PROBLEM:
Adobe Flash Player Bugs Let Remote Users Execute Arbitrary Code
PLATFORM:
Adobe Flash Player prior to 11.6.602.171
ABSTRACT:
Several vulnerabilities were reported in Adobe Flash Player.
REFERENCE LINKS:
Adobe Vulnerability identifier: APSB13-08
SecurityTracker Alert ID: 1028210
CVE-2013-0504
CVE-2013-0643
CVE-2013-0648
IMPACT ASSESSMENT:
High
DISCUSSION:
A remote user can create a specially crafted Flash content that, when loaded by the target user, will execute arbitrary code on the target system. The code will run with the privileges of the target user.

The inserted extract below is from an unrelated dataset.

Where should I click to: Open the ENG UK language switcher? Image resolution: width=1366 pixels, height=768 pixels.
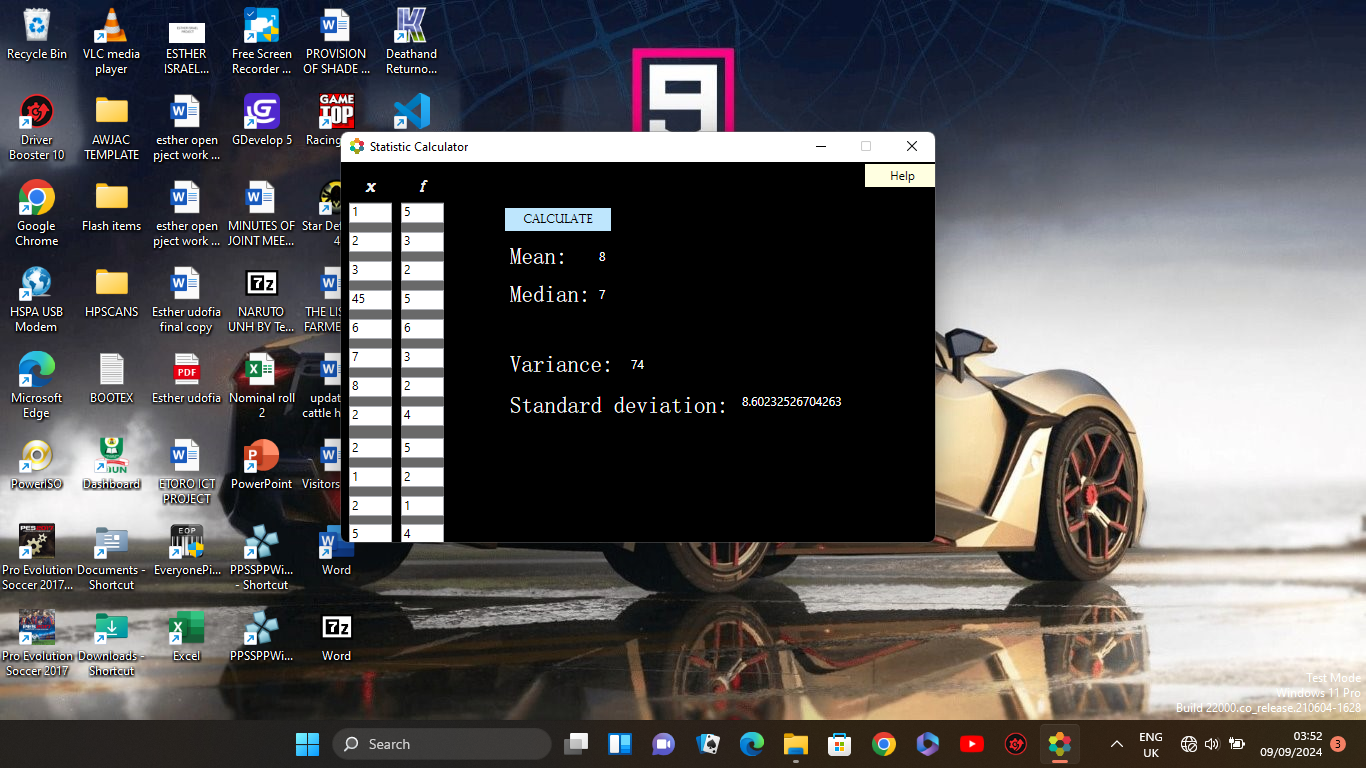tap(1150, 744)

A buffer overflow may occur in the Flash Player broker service [CVE-2013-0504]. Mark Yason of IBM X-Force reported this vulnerability.

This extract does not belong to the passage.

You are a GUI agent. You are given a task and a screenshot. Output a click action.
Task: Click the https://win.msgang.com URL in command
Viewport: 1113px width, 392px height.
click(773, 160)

A permission error may occur in the Flash Player Firefox sandbox [CVE-2013-0643].
A flaw may occur in the ExternalInterface ActionScript feature [CVE-2013-0648].
The later two flaws are being actively exploited against Mozilla Firefox.
IMPACT:
A remote user can create content that, when loaded by the target user, will execute arbitrary code on the target user's system.